Generating JWT Assertions
JWT assertions authenticate your system to Health Gorilla’s OAuth 2.0 token endpoint. Assertions are short-lived credentials generated by your organization and exchanged for OAuth access tokens, which are required for all downstream API calls.
When To Generate A JWT Assertion
JWT assertions contain short-lived timestamps and must be generated immediately before token exchange. Reusing assertions or generating them too early commonly results in authentication failures.
Generate a new JWT assertion when you are ready to request an OAuth access token.
How jwtoken.html Is Used
Health Gorilla provides jwtoken.html to help generate correctly formatted JWT assertions during onboarding and testing. The tool constructs a signed assertion using your client credentials and the selected environment.
Production integrations may generate JWT assertions programmatically, but the same claim requirements apply.
Generate A JWT Assertion
Use the following procedure to generate a JWT assertion with jwtoken.html.
- Open jwtoken.html in your browser.
- Select the target environment (sandbox or production).
- Enter your client_id.
- Verify that the token URL displayed in the tool matches the selected environment.
- Generate the JWT assertion.
- Select Copy Token to copy the generated value.
- Use the copied value as the JWT assertion when calling
/oauth/token.
The Copy Token button copies the JWT assertion only. An OAuth access token is obtained only through token exchange.
Required JWT Claims
JWT assertions must include a specific set of claims to be accepted by the OAuth 2.0 token endpoint. Each claim serves a validation purpose during token exchange.
| Claim | Required Value | Notes |
|---|---|---|
iss | YOUR_CLIENT_ID | Must match your assigned client ID |
sub | YOUR_CLIENT_ID | Do not use an email address |
aud | Token URL for the target environment | Must match exactly |
iat | Current epoch time | Issued-at timestamp |
exp | Future epoch time | Short-lived expiration |
The iss and sub claims must always match your assigned client ID. Using an email address or user identifier causes token exchange to fail.
Environment-Specific Values
JWT assertions are validated against environment-specific endpoints. The audience value must match the token URL used for exchange.

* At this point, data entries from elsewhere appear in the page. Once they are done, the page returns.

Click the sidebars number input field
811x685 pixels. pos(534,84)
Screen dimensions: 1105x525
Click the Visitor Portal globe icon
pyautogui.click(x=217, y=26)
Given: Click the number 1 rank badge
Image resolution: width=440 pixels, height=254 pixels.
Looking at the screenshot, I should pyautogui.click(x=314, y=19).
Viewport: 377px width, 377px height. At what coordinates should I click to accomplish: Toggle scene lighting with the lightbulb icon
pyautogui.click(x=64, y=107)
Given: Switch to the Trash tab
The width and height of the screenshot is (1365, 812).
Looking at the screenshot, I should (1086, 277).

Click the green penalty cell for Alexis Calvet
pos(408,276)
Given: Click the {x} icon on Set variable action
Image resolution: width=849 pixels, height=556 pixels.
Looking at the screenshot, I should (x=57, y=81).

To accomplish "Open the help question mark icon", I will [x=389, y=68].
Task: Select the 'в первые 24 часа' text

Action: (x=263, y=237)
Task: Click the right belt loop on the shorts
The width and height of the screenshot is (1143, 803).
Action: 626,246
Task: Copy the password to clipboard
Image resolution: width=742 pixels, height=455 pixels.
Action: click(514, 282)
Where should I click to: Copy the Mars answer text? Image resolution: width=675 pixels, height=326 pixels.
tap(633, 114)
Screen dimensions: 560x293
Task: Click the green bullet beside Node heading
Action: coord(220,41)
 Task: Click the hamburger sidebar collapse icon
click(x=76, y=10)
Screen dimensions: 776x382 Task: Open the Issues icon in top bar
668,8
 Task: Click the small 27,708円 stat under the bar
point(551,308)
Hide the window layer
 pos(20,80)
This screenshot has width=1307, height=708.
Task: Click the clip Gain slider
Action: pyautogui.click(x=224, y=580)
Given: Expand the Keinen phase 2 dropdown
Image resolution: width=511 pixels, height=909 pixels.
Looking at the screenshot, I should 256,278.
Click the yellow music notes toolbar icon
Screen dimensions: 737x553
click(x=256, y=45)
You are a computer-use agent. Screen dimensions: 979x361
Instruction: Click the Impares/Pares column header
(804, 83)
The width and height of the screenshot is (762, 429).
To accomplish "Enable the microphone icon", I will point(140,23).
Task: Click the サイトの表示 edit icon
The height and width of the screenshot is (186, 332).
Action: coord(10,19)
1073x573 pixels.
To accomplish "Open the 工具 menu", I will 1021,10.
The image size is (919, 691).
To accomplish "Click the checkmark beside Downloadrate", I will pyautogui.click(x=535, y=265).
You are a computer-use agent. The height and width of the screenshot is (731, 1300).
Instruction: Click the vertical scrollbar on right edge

- Sandbox environment token URL and
aud: https://sandbox.healthgorilla.com/oauth/token - Production environment token URL and
aud: https://api.healthgorilla.com/oauth/token
Using a sandbox assertion against a production token URL, or vice versa, results in an authentication error.
Common Errors During Assertion Generation
Assertion-related failures are typically caused by claim mismatches or expired timestamps.
Common issues include:
- Using an email address in the sub claim
- Mismatched iss and sub values
- Incorrect aud for the target environment
- Reusing an expired assertion
- Copying a truncated assertion value from chat or email tools
Correcting these issues resolves most assertion generation errors.
Next Step
After generating a valid JWT assertion, exchange it for an OAuth access token using the OAuth token endpoint. Use the returned access token in the Authorization header for all API requests.